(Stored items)
----

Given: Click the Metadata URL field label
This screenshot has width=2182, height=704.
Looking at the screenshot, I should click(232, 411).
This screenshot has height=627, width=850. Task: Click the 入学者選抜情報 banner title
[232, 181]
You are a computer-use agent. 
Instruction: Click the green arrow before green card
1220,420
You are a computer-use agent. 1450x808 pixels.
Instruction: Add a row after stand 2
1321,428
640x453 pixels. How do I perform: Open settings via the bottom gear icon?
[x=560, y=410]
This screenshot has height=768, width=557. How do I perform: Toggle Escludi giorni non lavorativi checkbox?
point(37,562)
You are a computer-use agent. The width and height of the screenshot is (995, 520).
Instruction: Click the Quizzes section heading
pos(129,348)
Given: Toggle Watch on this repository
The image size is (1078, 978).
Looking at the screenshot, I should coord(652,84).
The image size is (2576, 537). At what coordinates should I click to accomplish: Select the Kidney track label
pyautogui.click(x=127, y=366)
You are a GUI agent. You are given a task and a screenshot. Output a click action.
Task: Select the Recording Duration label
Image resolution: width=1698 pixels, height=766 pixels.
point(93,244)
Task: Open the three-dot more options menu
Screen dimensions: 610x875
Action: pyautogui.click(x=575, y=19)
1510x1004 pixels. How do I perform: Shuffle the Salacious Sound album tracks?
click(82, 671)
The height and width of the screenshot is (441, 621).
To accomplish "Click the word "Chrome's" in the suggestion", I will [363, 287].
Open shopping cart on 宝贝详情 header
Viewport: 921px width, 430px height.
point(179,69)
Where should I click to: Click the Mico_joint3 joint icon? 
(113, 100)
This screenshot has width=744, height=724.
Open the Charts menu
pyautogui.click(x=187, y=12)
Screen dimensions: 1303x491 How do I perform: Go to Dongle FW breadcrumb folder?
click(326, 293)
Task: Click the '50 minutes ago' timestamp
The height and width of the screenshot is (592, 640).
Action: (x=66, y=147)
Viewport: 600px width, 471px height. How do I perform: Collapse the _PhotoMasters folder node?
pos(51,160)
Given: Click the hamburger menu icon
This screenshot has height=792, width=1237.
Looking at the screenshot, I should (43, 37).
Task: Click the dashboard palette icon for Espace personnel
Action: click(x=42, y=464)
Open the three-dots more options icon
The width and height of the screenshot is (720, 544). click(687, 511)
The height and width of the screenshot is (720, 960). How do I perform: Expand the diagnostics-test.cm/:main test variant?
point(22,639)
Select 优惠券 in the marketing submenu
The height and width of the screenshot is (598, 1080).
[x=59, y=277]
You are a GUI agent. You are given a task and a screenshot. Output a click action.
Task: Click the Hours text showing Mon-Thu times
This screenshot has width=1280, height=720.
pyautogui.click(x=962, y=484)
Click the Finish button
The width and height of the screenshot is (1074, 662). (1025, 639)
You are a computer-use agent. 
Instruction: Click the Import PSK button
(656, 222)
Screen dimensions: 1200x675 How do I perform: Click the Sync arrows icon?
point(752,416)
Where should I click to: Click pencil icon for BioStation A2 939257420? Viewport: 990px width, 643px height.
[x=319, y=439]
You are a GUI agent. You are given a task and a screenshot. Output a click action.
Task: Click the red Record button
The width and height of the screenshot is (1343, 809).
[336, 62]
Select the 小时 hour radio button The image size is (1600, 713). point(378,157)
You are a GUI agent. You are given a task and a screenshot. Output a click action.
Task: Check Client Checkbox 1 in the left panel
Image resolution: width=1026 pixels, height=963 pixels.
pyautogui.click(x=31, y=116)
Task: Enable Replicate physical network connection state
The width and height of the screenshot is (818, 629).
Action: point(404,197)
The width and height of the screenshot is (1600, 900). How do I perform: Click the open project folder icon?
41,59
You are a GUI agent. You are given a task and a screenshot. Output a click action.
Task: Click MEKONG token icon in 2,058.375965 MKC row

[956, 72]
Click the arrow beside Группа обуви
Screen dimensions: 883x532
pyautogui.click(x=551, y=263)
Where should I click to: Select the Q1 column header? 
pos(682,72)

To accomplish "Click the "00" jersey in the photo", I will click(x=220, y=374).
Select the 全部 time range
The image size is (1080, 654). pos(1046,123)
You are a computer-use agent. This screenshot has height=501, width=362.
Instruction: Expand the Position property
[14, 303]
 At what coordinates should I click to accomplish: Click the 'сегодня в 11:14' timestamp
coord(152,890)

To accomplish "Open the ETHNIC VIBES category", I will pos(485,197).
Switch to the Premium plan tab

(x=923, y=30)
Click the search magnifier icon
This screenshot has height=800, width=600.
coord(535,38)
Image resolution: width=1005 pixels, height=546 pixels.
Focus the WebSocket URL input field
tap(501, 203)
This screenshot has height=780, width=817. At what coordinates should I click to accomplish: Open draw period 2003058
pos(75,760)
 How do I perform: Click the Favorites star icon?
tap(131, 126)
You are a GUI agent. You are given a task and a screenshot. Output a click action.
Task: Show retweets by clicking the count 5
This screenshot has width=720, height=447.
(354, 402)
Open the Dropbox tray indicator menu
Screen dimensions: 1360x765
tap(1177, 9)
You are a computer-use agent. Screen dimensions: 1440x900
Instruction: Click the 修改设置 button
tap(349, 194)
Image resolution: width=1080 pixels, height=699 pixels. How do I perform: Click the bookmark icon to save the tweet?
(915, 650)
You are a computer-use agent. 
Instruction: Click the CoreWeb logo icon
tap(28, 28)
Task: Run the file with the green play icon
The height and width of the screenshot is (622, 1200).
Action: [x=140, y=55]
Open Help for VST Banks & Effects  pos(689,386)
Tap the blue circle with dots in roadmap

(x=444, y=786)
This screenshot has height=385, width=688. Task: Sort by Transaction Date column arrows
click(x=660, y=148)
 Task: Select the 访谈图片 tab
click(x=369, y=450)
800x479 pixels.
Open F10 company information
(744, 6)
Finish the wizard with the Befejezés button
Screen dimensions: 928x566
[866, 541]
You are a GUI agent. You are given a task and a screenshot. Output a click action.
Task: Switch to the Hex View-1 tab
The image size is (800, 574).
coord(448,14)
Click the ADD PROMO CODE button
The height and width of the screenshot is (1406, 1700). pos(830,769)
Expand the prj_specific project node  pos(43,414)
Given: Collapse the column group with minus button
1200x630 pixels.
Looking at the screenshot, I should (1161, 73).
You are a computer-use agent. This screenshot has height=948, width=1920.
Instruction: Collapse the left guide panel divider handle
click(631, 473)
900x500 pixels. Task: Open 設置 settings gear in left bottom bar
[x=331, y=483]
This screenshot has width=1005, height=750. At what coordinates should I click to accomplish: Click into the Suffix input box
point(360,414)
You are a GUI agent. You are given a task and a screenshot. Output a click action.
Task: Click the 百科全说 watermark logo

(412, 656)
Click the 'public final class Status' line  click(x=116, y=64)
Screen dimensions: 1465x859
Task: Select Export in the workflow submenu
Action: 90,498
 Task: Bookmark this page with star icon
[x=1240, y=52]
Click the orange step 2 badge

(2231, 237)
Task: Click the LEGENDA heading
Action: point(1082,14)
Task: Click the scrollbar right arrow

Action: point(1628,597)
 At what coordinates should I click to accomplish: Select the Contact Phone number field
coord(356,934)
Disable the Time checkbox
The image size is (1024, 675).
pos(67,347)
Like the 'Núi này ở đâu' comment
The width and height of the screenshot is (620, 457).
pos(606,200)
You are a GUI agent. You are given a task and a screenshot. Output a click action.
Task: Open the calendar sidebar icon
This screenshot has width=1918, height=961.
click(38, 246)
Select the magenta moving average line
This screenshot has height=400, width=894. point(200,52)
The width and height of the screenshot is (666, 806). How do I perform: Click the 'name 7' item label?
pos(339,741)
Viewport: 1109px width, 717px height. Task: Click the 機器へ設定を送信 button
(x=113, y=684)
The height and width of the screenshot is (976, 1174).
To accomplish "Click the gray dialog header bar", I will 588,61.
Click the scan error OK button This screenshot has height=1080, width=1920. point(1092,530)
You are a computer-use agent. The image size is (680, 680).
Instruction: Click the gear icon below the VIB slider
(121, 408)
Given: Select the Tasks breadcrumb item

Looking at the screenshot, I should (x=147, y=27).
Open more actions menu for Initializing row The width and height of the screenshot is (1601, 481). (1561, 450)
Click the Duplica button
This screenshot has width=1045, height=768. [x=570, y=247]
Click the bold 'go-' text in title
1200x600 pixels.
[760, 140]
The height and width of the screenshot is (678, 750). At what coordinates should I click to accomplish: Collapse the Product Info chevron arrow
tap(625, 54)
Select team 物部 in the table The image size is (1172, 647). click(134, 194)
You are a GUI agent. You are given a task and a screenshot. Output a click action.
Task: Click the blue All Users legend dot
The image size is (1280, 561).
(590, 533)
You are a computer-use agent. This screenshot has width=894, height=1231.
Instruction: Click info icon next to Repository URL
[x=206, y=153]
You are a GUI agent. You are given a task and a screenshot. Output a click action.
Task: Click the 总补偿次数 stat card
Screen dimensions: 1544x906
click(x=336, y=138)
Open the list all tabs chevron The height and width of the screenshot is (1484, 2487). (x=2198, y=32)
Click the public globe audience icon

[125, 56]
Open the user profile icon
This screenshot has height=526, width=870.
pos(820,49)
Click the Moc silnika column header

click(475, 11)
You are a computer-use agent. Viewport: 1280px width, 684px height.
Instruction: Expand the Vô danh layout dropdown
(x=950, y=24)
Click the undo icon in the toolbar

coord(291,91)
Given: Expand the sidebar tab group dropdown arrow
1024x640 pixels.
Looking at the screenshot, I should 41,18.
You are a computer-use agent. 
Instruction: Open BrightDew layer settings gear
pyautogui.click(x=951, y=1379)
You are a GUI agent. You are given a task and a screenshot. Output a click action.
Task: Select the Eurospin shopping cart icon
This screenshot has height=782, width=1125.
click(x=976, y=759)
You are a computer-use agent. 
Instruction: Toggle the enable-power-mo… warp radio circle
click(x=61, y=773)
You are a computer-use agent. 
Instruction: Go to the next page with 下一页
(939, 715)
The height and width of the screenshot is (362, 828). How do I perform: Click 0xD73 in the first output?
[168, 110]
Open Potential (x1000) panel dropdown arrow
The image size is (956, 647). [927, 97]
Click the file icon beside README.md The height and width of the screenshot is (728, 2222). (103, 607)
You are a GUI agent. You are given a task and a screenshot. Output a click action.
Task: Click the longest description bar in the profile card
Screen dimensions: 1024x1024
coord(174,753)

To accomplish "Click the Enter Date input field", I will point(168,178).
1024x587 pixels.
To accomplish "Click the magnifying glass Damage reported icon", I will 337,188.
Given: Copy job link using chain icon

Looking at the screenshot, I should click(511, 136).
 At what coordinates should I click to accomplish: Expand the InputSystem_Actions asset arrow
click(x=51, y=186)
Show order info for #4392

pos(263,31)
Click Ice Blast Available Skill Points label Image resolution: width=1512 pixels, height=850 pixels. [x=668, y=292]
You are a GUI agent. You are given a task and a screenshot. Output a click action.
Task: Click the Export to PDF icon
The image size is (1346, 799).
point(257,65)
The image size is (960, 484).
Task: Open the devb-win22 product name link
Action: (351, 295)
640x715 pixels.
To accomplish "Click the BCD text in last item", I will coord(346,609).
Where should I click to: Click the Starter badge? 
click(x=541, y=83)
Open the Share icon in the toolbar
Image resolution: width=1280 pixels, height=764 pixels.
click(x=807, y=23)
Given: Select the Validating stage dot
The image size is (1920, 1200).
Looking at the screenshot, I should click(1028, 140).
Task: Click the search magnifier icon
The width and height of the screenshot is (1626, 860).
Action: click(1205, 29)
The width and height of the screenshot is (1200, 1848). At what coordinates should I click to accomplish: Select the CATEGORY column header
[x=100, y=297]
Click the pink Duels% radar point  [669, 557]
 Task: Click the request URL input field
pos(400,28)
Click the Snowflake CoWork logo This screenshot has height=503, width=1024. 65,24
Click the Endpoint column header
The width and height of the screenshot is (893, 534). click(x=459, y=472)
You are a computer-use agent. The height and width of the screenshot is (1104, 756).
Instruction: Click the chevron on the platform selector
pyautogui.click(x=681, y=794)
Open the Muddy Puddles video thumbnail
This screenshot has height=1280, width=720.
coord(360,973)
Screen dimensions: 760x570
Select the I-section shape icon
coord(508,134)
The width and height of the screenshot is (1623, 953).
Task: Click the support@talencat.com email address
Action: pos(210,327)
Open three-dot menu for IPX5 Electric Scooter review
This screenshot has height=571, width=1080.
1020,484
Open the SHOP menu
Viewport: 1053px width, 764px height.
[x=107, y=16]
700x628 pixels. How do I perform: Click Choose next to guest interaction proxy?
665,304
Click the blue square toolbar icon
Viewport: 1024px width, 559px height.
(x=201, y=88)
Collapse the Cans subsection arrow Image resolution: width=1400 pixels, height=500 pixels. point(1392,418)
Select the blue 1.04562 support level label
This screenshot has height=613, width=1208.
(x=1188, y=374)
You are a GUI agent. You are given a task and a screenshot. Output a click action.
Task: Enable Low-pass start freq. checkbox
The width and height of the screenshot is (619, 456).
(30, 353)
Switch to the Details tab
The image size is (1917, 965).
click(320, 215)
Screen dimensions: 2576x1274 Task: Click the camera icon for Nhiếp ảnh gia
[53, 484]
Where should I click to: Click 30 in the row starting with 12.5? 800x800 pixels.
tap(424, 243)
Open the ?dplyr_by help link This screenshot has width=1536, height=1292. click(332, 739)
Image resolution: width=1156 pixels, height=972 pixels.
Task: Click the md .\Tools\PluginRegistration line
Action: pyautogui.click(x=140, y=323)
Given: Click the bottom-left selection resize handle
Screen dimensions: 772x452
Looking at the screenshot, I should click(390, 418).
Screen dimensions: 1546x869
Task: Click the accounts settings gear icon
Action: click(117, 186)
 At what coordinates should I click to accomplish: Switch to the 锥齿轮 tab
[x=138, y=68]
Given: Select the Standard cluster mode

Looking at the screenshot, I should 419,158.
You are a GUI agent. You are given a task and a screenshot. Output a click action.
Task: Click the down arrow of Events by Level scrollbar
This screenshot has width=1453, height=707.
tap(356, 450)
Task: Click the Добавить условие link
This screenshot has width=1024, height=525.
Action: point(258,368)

----

Problem to solve =
If a line above holds "cart", count it; say how many such lines there are and nothing else.

Task answer =
2